Press Box

Who’s Afraid of Too Much Information?

Dear Steve,

Not only do we worship at different journalistic temples, we worship different gods, and I fear for you and your argument that my gods are much, much stronger.

Since you’ve ceased on the voter turnout point, let me amplify: As I wrote yesterday, journalists are under no obligation to report and write in a manner that will maximize voter turnout. To that statement let me add a corollary: Journalists are under no obligation to refrain from reporting or writing something that might persuade a voter to stay home and watch Friends reruns. Journalists are not in the democracy racket. They’re not in the game of empowering the populace. They are not social engineers. They need not think out the first, second, and third possible repercussion of most stories they write—the impact of disclosing exit-poll numbers being one of them—when they put fingers to keyboard.

If, indeed, some voters think the early release of exit polls are “deterring” them from voting, there are many workarounds short of calling a plague upon the Web sites that post the numbers. Impressionable voters could, for example, quarantine their over-sensitive souls from the cruel world by filing absentee ballots. That way the exit polls and late tracking polls would have no effect on their voting state of mind. Or, they could refrain from looking at the Web on Election Day, or vote the first thing in the morning before any exit-poll data is distributed.

Similarly, the National Election Pool could do a better job of keeping that $100 bill from flying out of their pants and onto the sidewalk. In the spring of 2000, after Slate and other Web sites published primary exit-poll data before the polls closed, the exit-poll consortium increased security and slowed the leak of data from a gusher to trickle. There’s no reason they couldn’t do it again in this election. I suggest you telegraph your concerns to the blabbermouths who own and subscribe to the National Election Pool.

Among the many deficiencies to your argument, add this: You fail to appreciate the willingness of many committed citizens to vote their conscience for their loser no matter what the outcome.
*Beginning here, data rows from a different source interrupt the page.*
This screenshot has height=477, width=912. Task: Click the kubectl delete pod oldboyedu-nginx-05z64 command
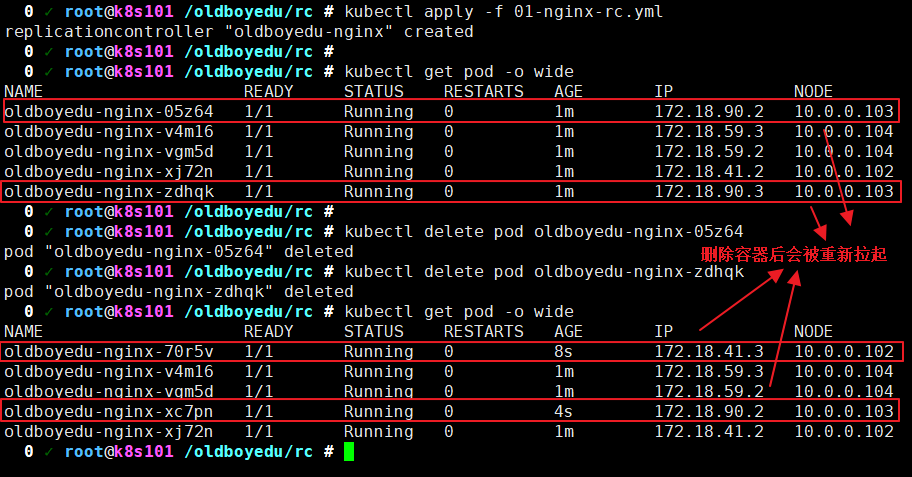tap(543, 231)
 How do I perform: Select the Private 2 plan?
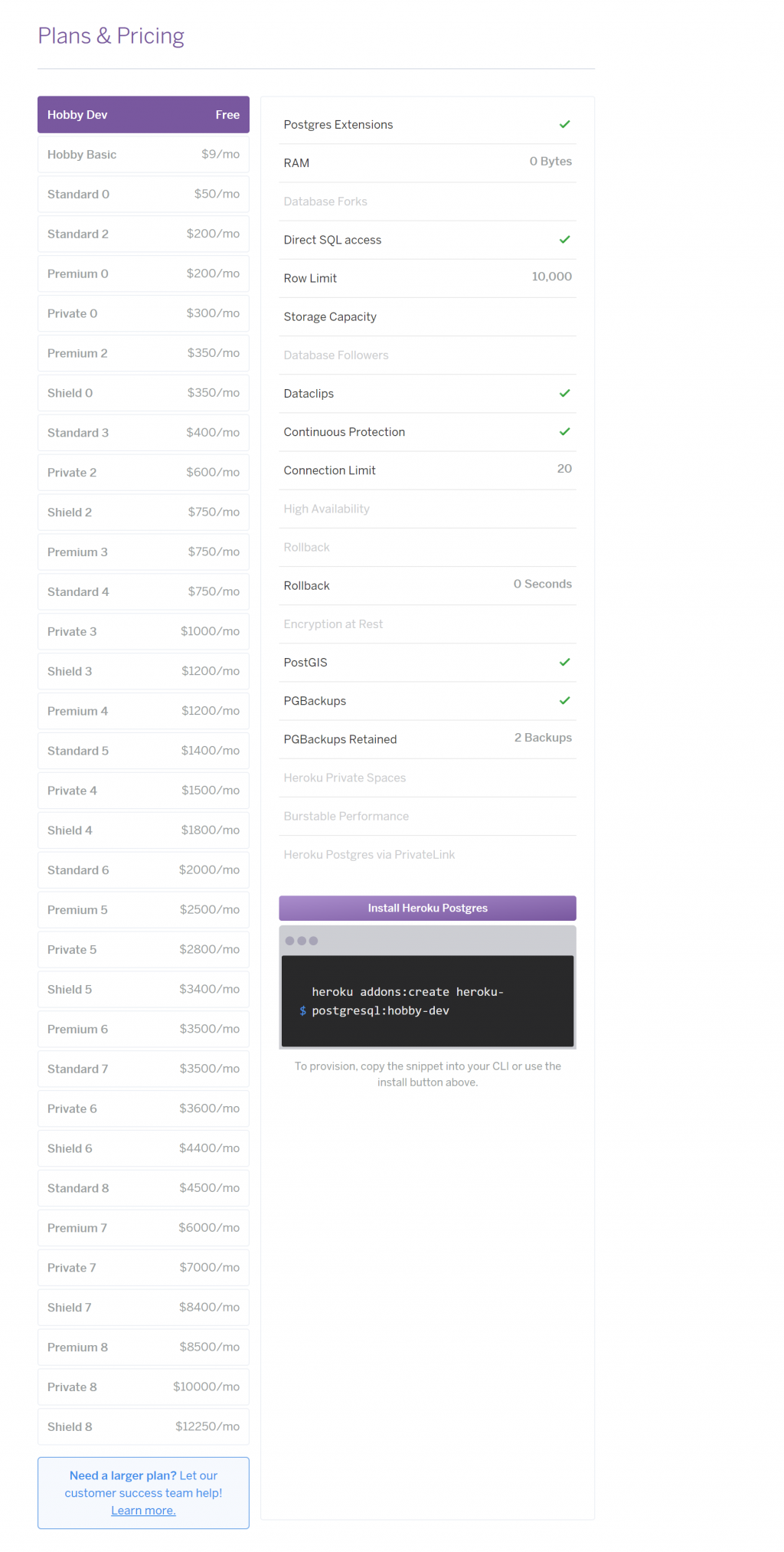tap(143, 473)
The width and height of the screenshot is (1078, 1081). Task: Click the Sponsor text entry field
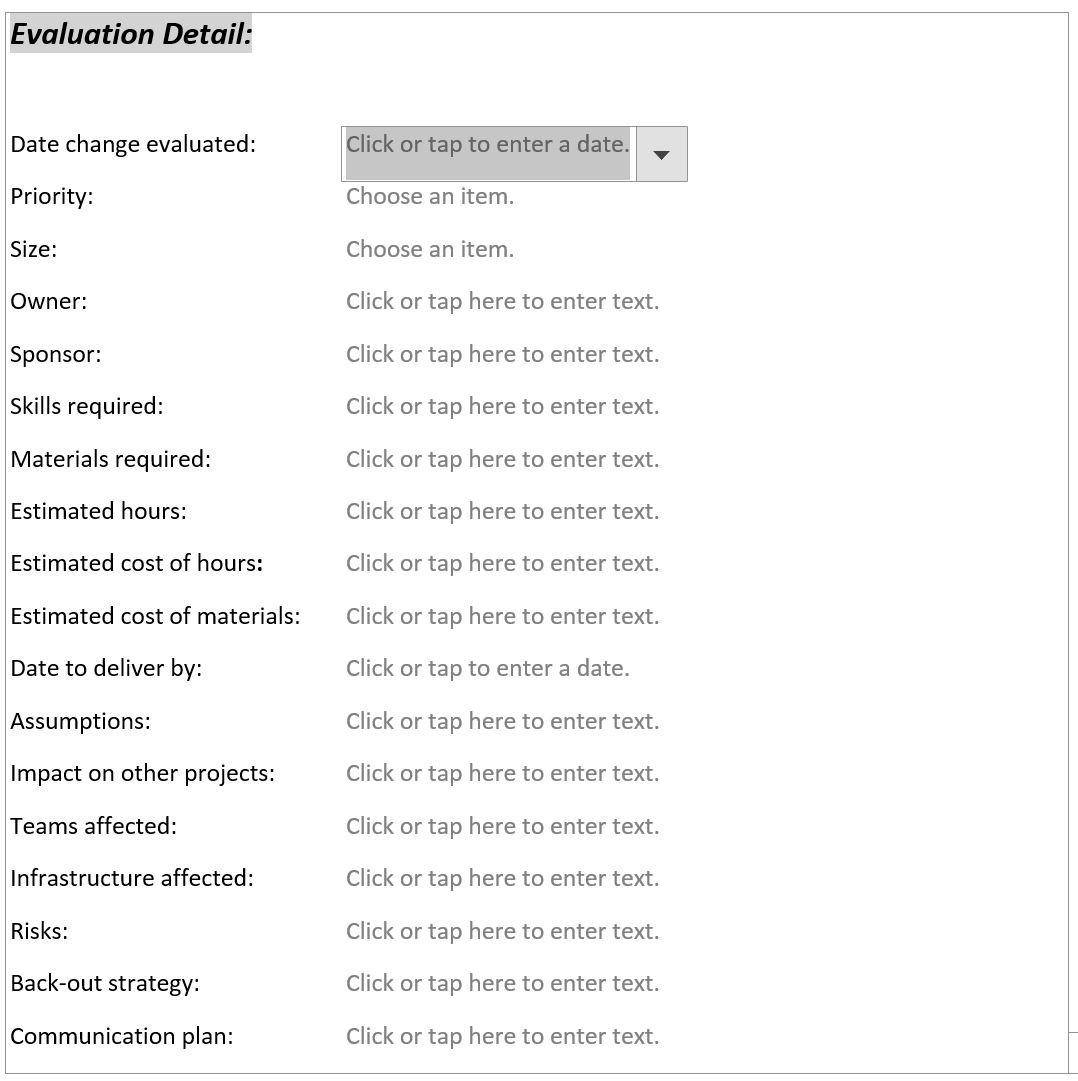click(x=502, y=355)
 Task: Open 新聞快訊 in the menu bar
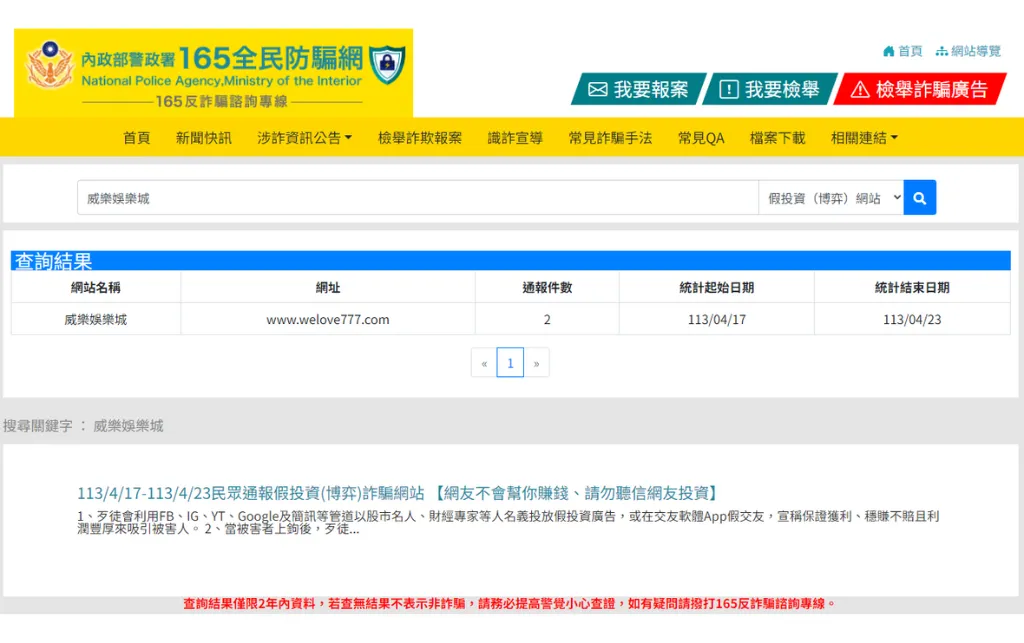(203, 138)
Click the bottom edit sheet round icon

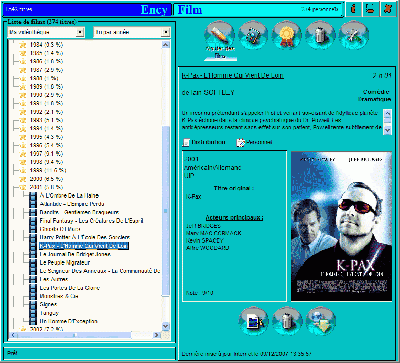pyautogui.click(x=254, y=321)
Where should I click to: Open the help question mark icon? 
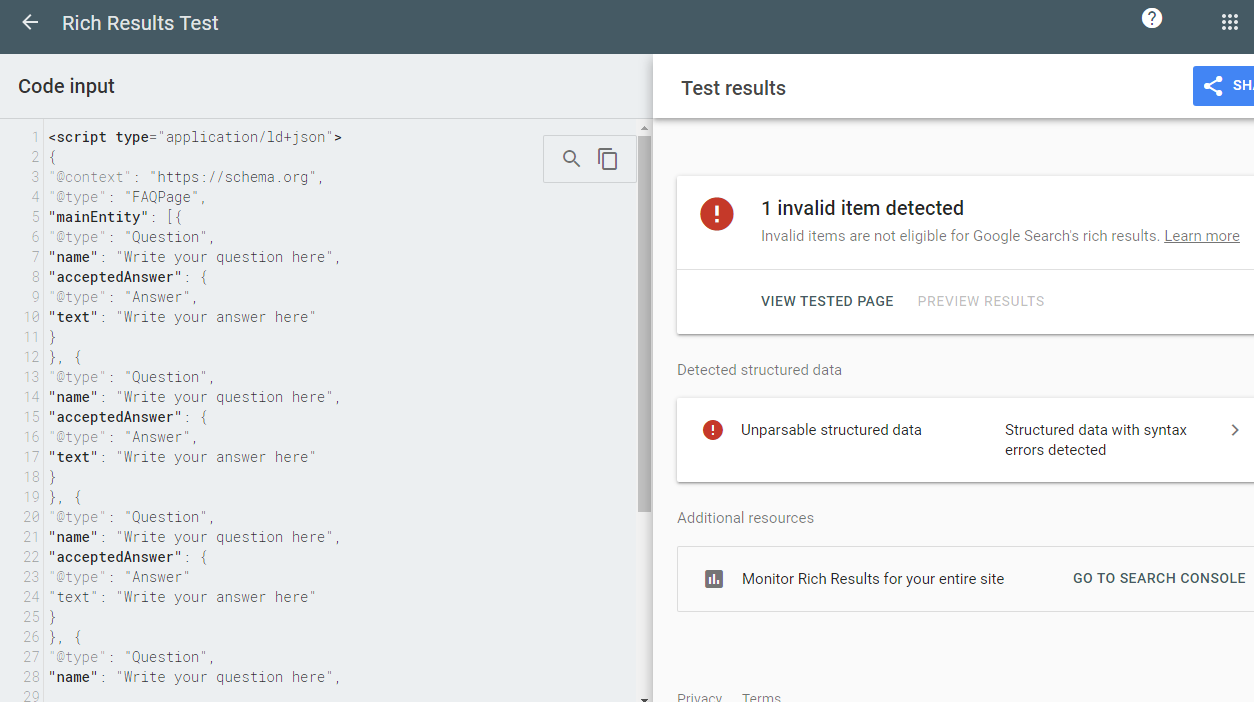[1152, 19]
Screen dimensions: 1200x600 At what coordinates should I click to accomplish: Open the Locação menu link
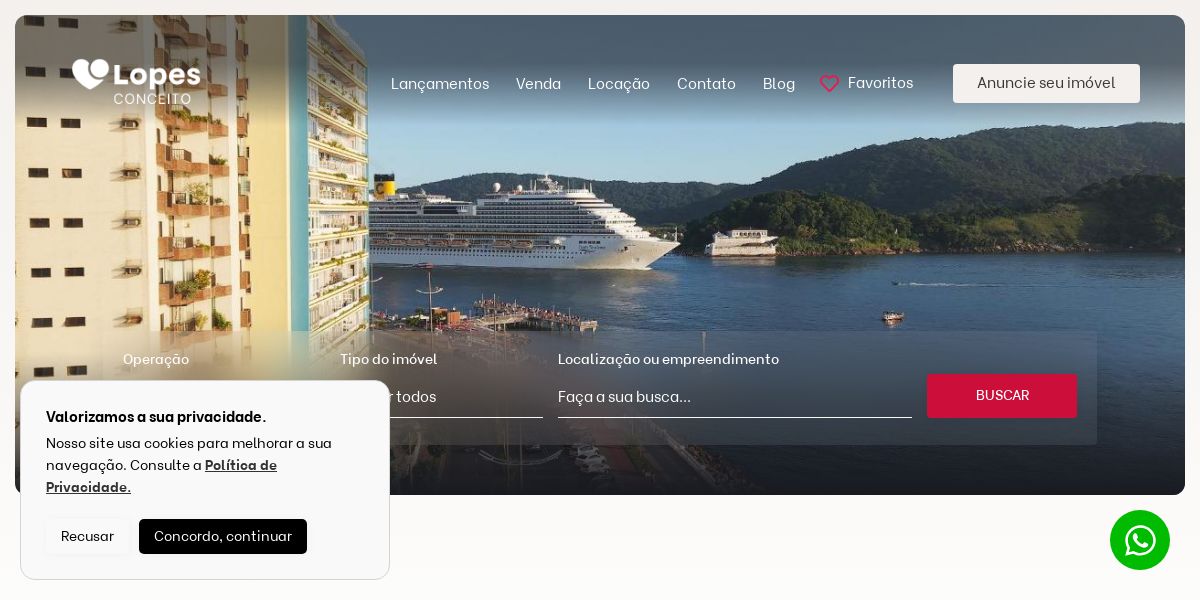(619, 84)
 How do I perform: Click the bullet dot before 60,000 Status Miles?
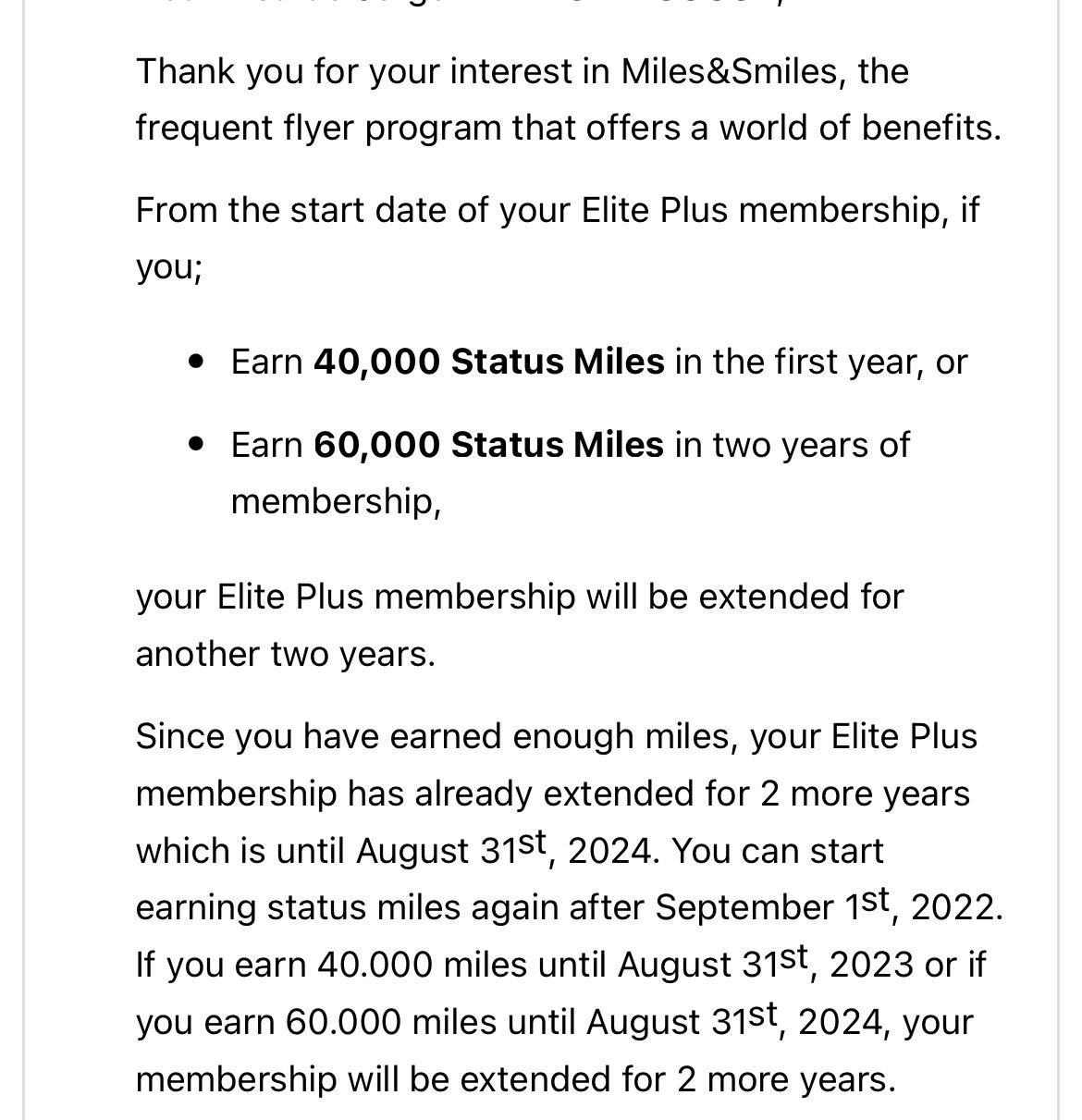tap(195, 445)
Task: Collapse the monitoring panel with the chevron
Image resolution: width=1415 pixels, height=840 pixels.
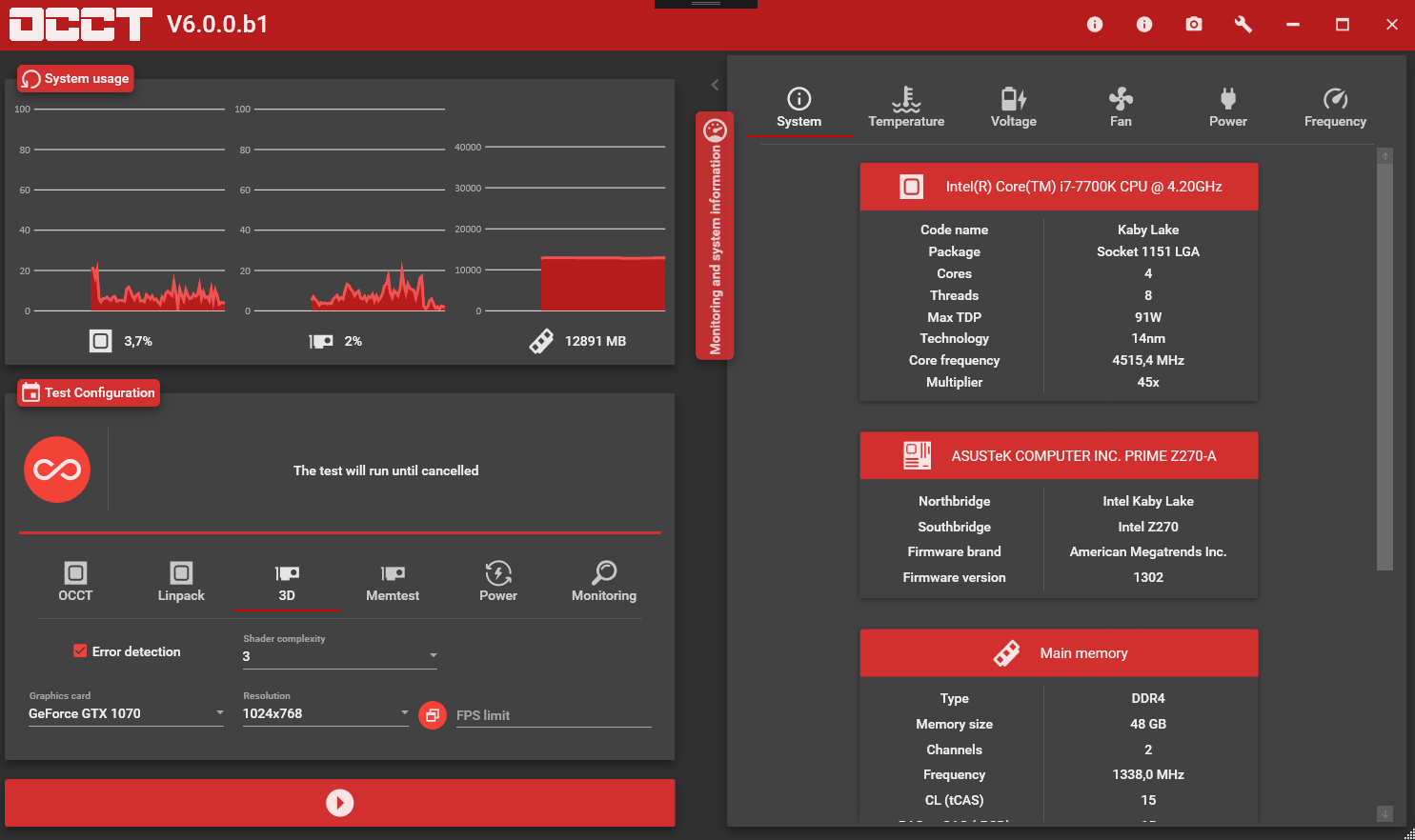Action: coord(715,85)
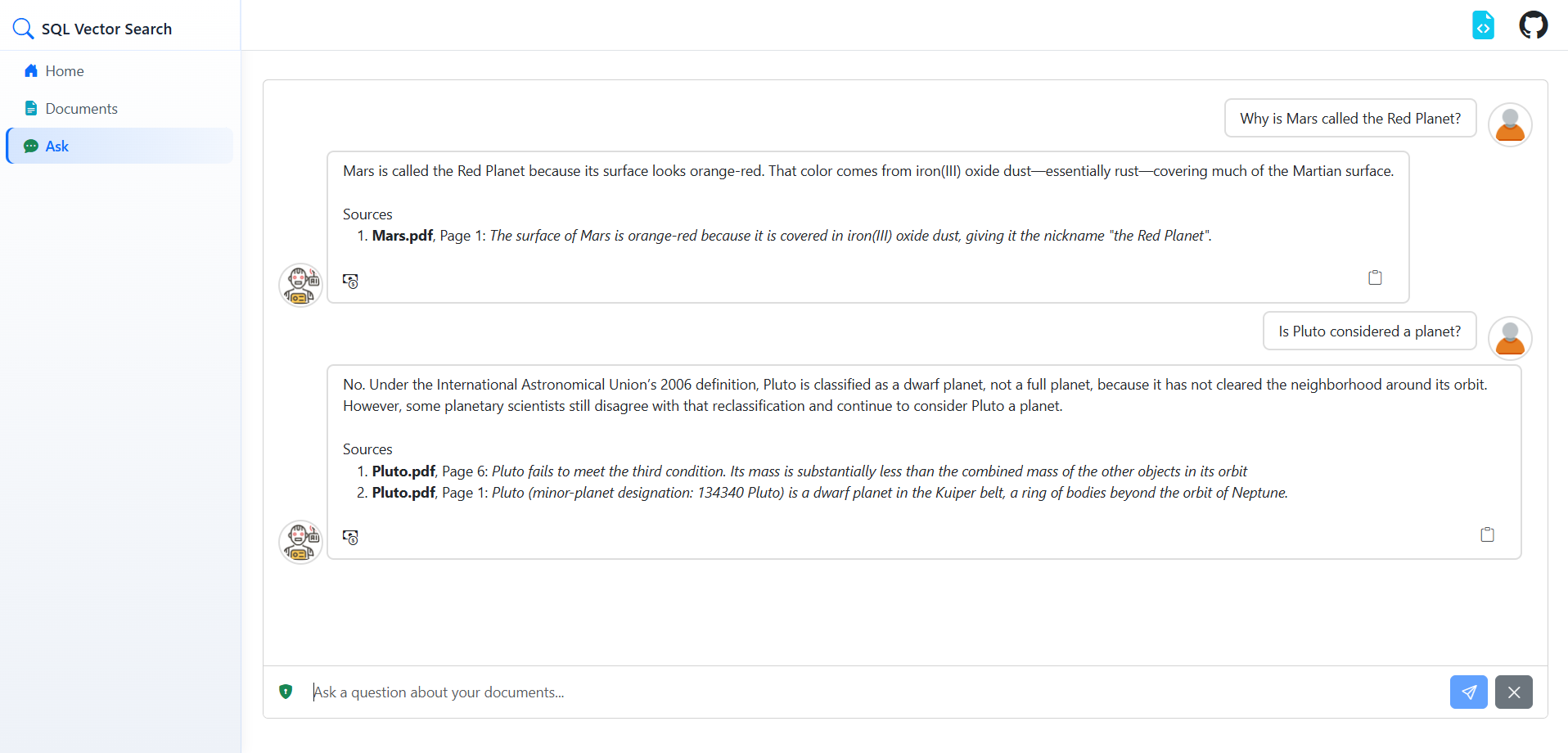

Do you think a single Al Sharpton voter cast his ballot because he thought Sharpton had a chance of winning? They might be slightly nuts, but they’re not crazy. The Sharpton voter votes for Sharpton to make a statement, to buoy his prospects for the next primary, and if not the next primary, then the next campaign Sharpton enters. Likewise, in every presidential election (and some primaries), the presidential contest isn’t the only item on the ballot. There are statewide and local contests, tax referendums and initiatives. To imagine that voters stay home en masse to pout just because they’ve read the 2 p.m. exit-polls’ findings is preposterous.

You bet your life that I think it matters whether we find out at 11 p.m. or late the next morning who the winner is. In our last presidential election the count and recount, the fits and starts of the Florida returns on Election Night and the a.m. hours that followed were important and vital news. If voters want to wait until the next day or next week for tonight’s news, that’s their prerogative—but don’t pretend that it’s somehow unethical for a journalist to report what he knows when he knows it. (Also, you’re absolutely wrong when you say news consumers didn’t generally know who the winners were on Election Night before the advent of cable TV. The old broadcast networks used to stay up late giving the returns before the cable channels assumed their Election Night supremacy.)

I might muster a little sympathy for your argument and your appeal to ethics if the American populace were interested in voting in the first place. They’re not. Even without the exit-poll excuse, they devise a billion reasons not to go to the polls. In the 2000 presidential election, for example, only 67.5 percent of voting age residents bothered to register to vote, and only 51.3 percent of voting age residents cast a ballot, according to the Federal Election Commission. There are many reasons people don’t vote, but it’s remarkably lame for a journalist to pin even a sliver of blame on a few blogs and political Web sites.